College life: You know the do's ... now, here are the don'ts
By MICHELLE J. LEE
It's back-to-school season and hundreds of students are starting a new academic year. While there are dozens of college guides and handbooks to help freshmen and other students adjust to their new surroundings and offer advice on how to succeed, here is a list of actions they shouldn't try during their undergraduate time.
Don't go gambling if you are under 21
Atlantic City may be "always turned on" with its bright lights and 11 casinos filled with games of chance. But it is illegal for anyone under 21to step foot on the gambling floor, excluding casino employees, said Dan Heneghan, a spokesman for the Casino Control Commission.
Anyone arrested for underage gambling, a disorderly person's offense, can face a fine between $500 to $1,000 and a six-month driver's license suspension. In addition, the casino that allowed the gambler on the floor could face penalty fines.

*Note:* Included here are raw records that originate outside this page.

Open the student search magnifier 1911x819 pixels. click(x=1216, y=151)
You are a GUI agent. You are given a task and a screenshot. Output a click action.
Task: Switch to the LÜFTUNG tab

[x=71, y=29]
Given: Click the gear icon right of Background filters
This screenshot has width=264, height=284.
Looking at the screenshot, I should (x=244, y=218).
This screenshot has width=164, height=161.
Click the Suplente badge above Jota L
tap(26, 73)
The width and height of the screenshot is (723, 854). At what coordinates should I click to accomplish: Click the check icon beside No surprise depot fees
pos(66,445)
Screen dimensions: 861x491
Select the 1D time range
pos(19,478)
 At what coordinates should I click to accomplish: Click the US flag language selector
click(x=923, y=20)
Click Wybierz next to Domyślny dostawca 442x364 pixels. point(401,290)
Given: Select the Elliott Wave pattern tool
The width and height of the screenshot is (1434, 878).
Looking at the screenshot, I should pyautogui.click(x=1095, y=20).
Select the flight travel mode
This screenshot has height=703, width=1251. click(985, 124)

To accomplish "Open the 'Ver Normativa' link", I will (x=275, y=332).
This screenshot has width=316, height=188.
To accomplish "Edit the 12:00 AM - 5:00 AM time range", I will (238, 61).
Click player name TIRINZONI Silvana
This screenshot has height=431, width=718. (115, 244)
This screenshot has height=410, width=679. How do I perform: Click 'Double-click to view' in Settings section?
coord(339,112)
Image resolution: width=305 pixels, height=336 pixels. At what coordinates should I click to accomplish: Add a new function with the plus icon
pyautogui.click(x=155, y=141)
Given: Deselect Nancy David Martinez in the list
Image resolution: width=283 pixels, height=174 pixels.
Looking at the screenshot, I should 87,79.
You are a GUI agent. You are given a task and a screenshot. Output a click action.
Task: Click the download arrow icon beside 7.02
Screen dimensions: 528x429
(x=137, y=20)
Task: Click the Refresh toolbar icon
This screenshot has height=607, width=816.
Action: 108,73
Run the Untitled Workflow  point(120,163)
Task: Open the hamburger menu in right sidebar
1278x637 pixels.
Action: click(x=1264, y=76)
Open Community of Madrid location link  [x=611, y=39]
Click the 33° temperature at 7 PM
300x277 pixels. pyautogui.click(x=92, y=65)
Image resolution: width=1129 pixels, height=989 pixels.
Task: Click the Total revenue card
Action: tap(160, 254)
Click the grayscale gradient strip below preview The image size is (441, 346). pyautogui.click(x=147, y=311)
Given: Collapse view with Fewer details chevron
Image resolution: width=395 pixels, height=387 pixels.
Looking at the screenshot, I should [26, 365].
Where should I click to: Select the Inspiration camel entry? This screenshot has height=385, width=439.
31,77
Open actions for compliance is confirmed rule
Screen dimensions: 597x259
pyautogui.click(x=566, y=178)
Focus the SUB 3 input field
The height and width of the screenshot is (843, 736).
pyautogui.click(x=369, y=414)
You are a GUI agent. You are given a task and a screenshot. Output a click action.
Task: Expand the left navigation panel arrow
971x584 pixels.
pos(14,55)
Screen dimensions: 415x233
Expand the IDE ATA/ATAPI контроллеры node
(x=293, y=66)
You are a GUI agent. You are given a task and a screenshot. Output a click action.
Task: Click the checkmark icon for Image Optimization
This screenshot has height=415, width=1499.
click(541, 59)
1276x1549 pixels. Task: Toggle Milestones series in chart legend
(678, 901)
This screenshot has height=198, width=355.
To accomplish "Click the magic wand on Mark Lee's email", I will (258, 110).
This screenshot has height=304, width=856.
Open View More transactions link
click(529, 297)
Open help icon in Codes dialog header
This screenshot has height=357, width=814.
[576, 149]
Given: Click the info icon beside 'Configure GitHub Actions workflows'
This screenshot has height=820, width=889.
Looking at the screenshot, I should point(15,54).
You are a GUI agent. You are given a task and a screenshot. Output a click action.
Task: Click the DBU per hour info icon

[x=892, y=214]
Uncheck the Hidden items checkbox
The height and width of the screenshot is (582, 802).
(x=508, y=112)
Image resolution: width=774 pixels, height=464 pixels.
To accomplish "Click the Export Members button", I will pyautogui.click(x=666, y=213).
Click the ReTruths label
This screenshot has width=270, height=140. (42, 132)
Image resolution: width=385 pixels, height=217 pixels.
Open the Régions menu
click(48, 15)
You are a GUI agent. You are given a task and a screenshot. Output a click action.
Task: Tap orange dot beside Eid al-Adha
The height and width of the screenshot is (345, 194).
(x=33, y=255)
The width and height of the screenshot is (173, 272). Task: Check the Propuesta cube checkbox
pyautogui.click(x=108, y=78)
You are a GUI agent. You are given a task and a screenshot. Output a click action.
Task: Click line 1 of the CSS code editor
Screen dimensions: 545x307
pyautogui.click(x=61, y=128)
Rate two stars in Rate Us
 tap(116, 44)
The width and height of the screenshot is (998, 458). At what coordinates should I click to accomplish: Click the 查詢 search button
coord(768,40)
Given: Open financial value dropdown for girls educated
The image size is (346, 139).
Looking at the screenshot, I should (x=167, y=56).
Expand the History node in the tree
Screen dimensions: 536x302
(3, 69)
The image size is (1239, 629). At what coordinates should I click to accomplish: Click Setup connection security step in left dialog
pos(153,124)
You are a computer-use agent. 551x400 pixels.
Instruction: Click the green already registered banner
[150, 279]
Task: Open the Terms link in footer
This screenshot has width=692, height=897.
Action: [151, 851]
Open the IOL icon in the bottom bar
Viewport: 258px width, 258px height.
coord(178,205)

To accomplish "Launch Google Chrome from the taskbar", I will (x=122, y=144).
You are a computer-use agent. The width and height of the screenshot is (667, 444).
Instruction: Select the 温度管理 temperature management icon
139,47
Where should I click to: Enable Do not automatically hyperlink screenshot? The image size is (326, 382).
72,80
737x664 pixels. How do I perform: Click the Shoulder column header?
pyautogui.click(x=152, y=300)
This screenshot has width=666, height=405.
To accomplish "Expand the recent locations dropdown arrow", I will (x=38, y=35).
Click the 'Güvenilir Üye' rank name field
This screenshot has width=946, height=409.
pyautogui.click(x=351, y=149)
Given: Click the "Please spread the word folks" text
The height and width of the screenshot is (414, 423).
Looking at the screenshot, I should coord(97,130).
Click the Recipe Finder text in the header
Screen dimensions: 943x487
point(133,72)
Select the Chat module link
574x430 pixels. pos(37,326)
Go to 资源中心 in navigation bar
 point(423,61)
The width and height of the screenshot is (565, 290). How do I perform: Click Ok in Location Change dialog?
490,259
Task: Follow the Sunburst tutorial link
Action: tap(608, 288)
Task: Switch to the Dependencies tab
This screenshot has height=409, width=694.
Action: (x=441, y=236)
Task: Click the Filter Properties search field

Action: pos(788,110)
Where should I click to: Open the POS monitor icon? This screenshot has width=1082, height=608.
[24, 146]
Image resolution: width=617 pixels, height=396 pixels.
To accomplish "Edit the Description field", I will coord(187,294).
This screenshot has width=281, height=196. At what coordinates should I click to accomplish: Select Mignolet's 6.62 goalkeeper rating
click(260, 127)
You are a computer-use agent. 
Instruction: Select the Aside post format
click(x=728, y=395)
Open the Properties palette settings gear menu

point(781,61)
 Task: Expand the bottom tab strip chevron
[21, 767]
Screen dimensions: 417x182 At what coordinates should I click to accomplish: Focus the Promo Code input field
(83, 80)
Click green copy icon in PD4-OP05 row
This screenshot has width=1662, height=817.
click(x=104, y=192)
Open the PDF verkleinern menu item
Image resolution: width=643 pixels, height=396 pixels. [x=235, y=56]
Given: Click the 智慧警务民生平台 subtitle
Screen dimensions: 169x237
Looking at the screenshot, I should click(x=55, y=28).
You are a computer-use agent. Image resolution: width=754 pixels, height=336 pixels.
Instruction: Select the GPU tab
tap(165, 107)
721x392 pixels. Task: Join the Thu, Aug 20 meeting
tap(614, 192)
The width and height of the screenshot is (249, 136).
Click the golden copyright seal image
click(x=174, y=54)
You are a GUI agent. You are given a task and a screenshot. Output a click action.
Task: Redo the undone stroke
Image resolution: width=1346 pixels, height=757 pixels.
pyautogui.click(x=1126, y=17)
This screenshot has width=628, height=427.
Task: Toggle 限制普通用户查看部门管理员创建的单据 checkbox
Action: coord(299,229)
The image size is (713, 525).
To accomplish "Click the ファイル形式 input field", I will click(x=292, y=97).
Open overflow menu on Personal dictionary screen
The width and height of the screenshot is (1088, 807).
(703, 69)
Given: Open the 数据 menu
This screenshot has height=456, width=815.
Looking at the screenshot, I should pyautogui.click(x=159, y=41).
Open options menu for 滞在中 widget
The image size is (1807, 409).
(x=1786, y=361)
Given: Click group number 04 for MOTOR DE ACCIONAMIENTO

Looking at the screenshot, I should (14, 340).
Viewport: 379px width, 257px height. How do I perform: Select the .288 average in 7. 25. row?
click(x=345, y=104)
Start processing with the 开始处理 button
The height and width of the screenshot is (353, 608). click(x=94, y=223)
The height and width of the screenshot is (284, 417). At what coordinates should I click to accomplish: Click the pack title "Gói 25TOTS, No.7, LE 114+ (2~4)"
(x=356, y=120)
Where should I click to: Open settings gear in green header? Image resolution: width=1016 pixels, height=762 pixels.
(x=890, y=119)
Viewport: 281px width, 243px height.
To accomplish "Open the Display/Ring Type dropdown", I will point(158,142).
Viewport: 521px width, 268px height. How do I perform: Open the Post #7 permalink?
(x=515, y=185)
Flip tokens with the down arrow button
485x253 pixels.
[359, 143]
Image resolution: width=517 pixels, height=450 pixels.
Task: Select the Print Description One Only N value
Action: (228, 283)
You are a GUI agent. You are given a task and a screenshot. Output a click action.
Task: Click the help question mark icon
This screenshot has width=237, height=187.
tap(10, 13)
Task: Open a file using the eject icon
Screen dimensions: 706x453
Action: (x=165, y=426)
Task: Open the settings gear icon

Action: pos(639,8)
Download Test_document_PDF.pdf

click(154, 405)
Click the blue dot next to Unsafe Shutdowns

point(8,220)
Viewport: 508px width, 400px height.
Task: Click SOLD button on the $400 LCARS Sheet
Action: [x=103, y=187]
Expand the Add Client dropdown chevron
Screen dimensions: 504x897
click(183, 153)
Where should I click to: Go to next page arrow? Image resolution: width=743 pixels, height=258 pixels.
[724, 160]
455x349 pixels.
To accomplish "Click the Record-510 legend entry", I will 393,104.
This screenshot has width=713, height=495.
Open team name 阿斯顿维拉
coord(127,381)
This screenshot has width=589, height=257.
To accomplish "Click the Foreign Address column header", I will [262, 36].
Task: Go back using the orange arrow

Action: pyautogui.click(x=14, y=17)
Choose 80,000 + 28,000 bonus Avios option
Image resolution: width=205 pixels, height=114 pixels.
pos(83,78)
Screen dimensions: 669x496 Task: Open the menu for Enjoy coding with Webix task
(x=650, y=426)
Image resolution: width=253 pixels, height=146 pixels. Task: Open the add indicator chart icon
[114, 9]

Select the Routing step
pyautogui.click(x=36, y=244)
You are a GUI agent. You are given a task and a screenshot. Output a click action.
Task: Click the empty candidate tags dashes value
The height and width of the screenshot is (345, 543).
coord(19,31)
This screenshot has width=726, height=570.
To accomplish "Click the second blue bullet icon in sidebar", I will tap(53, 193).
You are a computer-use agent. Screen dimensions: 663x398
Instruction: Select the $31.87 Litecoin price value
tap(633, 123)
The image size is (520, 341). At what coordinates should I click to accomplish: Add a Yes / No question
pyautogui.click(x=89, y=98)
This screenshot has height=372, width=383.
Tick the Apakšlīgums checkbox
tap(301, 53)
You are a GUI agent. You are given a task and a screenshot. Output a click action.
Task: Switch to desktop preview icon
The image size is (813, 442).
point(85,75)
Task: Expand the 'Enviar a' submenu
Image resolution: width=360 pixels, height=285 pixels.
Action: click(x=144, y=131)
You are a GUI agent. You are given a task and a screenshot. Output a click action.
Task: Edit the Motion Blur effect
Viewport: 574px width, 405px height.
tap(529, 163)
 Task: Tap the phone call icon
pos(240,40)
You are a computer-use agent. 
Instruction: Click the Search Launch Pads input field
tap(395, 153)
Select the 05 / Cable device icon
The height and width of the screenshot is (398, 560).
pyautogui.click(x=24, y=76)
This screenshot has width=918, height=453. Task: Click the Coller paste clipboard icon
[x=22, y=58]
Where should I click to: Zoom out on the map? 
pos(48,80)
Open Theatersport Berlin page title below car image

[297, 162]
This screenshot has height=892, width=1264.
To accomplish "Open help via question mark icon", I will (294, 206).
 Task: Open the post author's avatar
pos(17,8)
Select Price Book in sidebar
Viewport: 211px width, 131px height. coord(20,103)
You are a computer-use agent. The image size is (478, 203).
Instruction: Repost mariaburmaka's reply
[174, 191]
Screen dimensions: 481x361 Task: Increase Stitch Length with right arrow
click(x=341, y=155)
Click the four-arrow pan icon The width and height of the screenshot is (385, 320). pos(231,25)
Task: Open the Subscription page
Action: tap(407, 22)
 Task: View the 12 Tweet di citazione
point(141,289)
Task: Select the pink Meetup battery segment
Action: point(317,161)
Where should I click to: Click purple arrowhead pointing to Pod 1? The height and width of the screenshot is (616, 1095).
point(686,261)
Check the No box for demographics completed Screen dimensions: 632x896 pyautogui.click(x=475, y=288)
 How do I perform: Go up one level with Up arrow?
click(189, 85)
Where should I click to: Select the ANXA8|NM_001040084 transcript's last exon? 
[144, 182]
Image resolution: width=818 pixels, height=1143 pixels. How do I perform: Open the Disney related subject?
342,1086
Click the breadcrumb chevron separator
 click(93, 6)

The overall number of people under 21 caught gambling has gone down in recent years, Heneghan said. From January to July, 184 people were arrested for underage gambling. Last year, 213 people were arrested, compared with 290 in 2005 and 348 in 2004.
While there are no "peaks and valleys"during the time of year when more underage gamblers are caught, Heneghan said there are more arrests in the summer.
Don't buy and drink alcohol if you are under 21
The public drinking of alcohol is banned at Richard Stockton College of New Jersey in Galloway Township, Atlantic Cape Community College, and Rowan University in Gloucester County, school officials said.
"Obviously, we tell them the law: Under 21 can't drink," Stockton Police Chief Glenn Miller said. "But you do understand that's going to happen. They test the limit." Stockton has about 6,700 undergrads and 40 percent live in dorms.
For safety reasons, all social gatherings at Stockton require registration. If underage students are caught drinking, they can be arrested and sent to Galloway Township court, Miller said, or face sanctions by the Campus Hearing Board ranging from probation to expulsion. Parents also may be notified of the incident, according to the college handbook.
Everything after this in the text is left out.